Among all isolates, bacteria from the phylum Proteobacteria showed the highest resistant to antibiotics and chemicals tested. Enterobacter asburiae PD12, Enterobacter cloacae PM4 and Pantoea dispersa PG1 were resistant to guanidine HCl, rifamycin SV, tetrazolium violet, tetrazolium blue, troleandomycin, lincomycin, niaproof 4 and vancomycin. Streptomyces kunmingensis BG1 was found as a highly sensitive isolate. It was detected to be sensitive to lithium chloride, guanidine HCl, aztreonam, sodium butyrate, rifamycin SV, tetrazolium violet, tetrazolium blue, troleandomycin, lincomycin, niaproof 4, vancomycin, fusidic acid, minocycline and nalidixic acid.
Extracellular enzyme activities of bacterial isolates
Bacterial isolates were screened for cellulase, protease and lipase activities (Table S2). All of the isolates possessed single or multiple enzyme activities (either two or three enzyme activities), except for Bacillus oleronius PD3 and Bacillus nealsonii PD4 where proteolytic, lipolytic and cellulolytic activities were not detected. The activities were further quantified using enzyme assays (Table 2). Cellulase activity was exhibited by the majority of the isolates (67%) followed by protease (60%) and lipase (33%) (Table S2). Low cellulolytic activities were detected from Bacillus stratosphericus PD6, Bacillus toyonensis PD13, Enterobacter cloacae PM4, Enterobacter asburiae PD12, Streptomyces kunmingensis BG1 and Pantoea dispersa PG1 (ranging from 0.18 to 0.31 U/ml), whereas high cellulolytic activities were found from Bacillus cereus HD1, Bacillus amyloliquefaciens PD9, Bacillus safensis BD9 and Bacillus subtilis BD3 (ranging from 0.69 to 0.78 U/ml) (Table 2). The highest proteolytic activity was detected from Bacillus amyloliquefaciens PD9 (2.55 U/ml), while the lowest was found from Bacillus stratosphericus PD6, Bacillus subtilis BD3 and Bacillus aryabhattai BD8. Lastly, Bacillus subtilis BD3 showed the highest lipolytic activity (0.80 U/ml), and the lowest was found from Bacillus safensis BD9 (0.41 U/ml) (Table 2).

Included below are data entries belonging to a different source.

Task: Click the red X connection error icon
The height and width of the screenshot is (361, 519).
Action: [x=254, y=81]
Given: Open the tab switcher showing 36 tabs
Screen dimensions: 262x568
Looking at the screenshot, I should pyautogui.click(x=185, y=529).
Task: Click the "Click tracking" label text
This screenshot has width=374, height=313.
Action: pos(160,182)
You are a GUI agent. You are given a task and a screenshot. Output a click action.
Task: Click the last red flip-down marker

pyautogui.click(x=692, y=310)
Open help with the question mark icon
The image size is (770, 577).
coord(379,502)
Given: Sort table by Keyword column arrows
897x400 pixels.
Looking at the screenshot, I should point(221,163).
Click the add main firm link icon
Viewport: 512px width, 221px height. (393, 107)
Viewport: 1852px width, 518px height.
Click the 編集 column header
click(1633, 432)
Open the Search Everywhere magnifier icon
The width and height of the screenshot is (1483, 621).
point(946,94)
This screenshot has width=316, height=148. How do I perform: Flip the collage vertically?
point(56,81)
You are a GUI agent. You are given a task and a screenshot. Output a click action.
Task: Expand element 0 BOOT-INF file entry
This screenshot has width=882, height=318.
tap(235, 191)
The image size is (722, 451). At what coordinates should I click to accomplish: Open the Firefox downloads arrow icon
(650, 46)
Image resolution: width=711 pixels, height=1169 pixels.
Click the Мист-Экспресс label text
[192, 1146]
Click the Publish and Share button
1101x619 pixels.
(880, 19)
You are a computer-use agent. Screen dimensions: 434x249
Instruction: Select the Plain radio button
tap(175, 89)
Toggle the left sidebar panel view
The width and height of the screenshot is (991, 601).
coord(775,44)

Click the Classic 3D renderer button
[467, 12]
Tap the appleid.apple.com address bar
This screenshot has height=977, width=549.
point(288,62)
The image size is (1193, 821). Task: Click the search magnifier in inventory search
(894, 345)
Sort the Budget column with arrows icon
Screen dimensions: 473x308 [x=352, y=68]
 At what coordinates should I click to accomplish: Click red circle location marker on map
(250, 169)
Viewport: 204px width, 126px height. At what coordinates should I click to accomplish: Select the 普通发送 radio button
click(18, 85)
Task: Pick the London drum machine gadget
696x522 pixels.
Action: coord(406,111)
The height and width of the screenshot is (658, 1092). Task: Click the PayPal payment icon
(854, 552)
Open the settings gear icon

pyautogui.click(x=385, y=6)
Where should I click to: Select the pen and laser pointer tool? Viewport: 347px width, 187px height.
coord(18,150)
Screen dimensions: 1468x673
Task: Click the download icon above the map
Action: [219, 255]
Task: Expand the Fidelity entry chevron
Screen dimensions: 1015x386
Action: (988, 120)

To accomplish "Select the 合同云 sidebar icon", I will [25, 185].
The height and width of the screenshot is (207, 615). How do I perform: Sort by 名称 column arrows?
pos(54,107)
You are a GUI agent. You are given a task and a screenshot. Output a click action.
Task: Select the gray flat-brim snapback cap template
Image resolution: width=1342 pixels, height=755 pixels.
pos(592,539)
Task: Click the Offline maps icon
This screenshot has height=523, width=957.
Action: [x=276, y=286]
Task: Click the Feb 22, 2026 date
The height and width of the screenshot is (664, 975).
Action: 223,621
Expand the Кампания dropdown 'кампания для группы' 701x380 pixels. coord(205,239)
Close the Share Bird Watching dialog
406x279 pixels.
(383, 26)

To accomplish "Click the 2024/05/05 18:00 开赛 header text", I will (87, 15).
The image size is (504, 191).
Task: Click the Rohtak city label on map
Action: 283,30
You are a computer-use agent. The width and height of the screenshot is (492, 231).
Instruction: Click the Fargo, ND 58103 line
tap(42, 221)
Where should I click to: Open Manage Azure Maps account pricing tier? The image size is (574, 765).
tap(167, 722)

|Isolate||Extracellular enzyme activity (U/ml)|
|B. cereus HD1||1.93 ± 0.01||ND||0.78 ± 0.01|
|B. aryabhattai BD8||1.11 ± 0.00||ND||ND|
|B. oleronius PD3||ND||ND||ND|
|B. stratosphericus PD6||1.11 ± 0.02||0.48 ± 0.02||0.31 ± 0.01|
|B. altitudinis BD4||ND||0.55 ± 0.02||ND|
|B. amyloliquefaciens PD9||2.55 ± 0.02||0.78 ± 0.03||0.73 ± 0.01|
|B. nealsonii PD4||ND||ND||ND|
|B. toyonensis PD13||1.15 ± 0.00||ND||0.26 ± 0.01|
|B. subtilis BD3||1.11 ± 0.03||0.80 ± 0.01||0.69 ± 0.00|
|B. safensis BD9||1.12 ± 0.01||0.41 ± 0.03||0.73 ± 0.02|
|B. pseudomycoides HM2||1.12 ± 0.01||ND||ND|
|E. asburiae PD12||ND||ND||0.21 ± 0.02|
|E. cloacae PM4||1.12 ± 0.00||ND||0.26 ± 0.01|
|P. dispersa PG1||ND||ND||0.18 ± 0.02|
|S. kunmingensis BG1||ND||ND||0.19 ± 0.01|
Reported values are mean ± SD of three replicates in duplicate samples.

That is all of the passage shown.